Could you write out, exactly and with no pictures, every line from the one containing "You are a computer-use" through the last line of the entries?

Entries provided:
——————

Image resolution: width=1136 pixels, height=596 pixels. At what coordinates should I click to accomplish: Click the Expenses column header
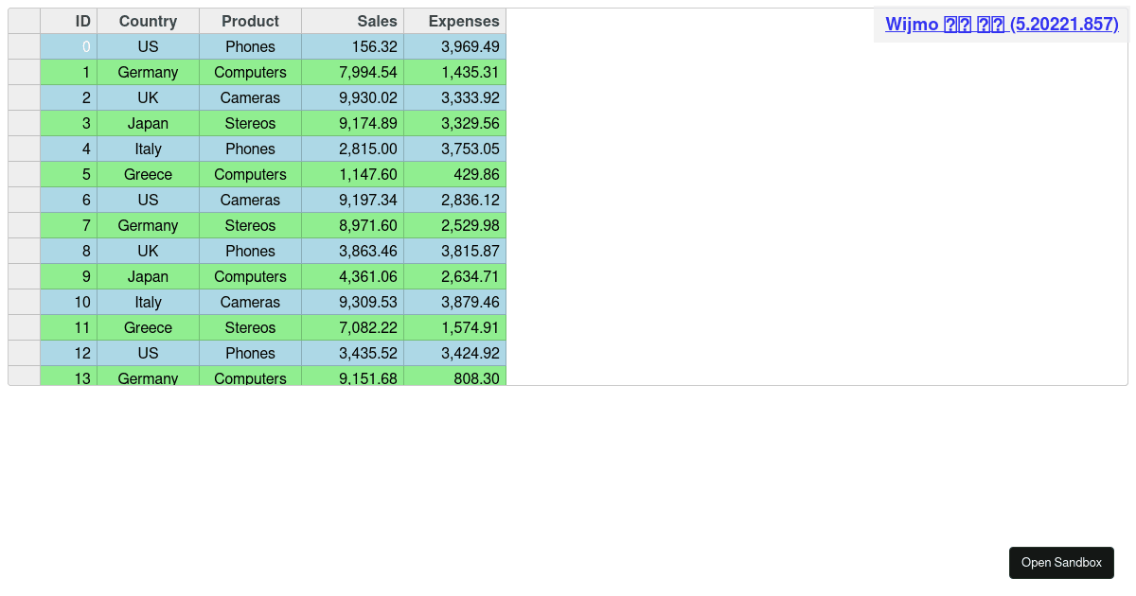pos(454,21)
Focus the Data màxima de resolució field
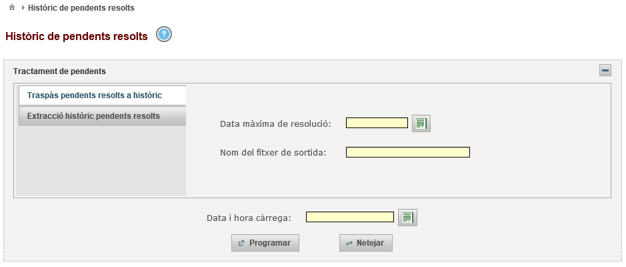This screenshot has height=267, width=626. [x=377, y=123]
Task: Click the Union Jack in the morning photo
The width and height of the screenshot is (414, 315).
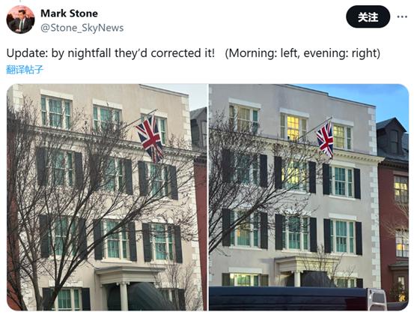Action: click(150, 138)
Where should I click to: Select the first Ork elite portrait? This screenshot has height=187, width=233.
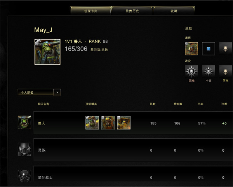(x=92, y=123)
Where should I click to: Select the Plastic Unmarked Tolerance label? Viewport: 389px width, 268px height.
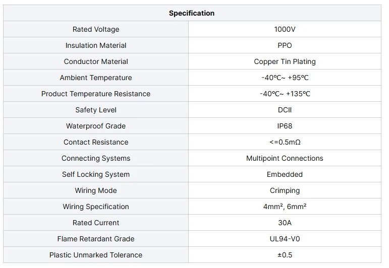pos(96,255)
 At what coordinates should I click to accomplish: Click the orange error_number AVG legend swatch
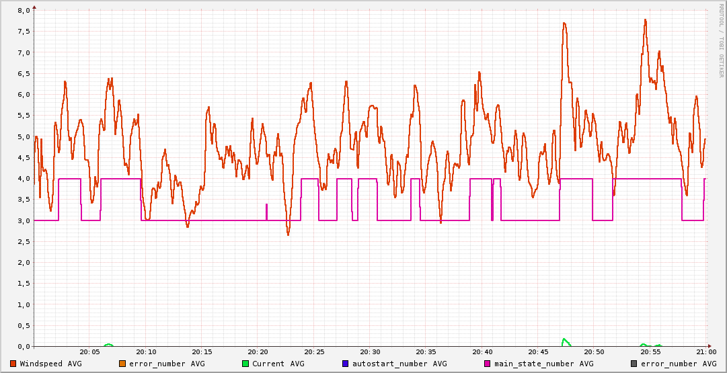point(122,364)
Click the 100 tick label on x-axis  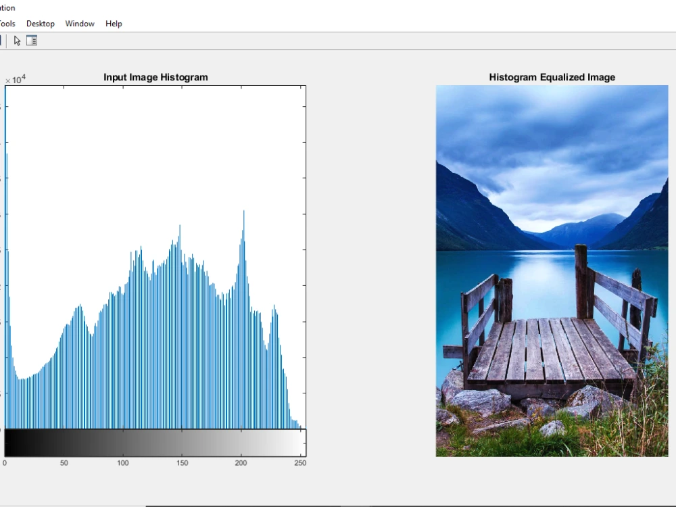pyautogui.click(x=123, y=463)
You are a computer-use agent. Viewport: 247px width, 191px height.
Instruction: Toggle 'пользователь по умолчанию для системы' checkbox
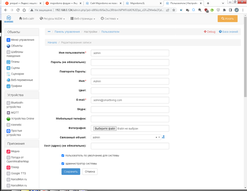[x=63, y=156]
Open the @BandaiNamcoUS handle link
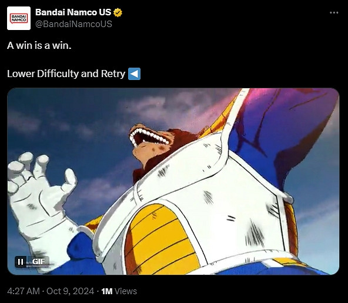The height and width of the screenshot is (303, 348). [x=73, y=24]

——————

Result of this exercise:
You are a computer-use agent. Viewport: 247px width, 191px height.
Instruction: Toggle 'пользователь по умолчанию для системы' checkbox
[x=63, y=156]
Open the @BandaiNamcoUS handle link
The height and width of the screenshot is (303, 348). [x=73, y=24]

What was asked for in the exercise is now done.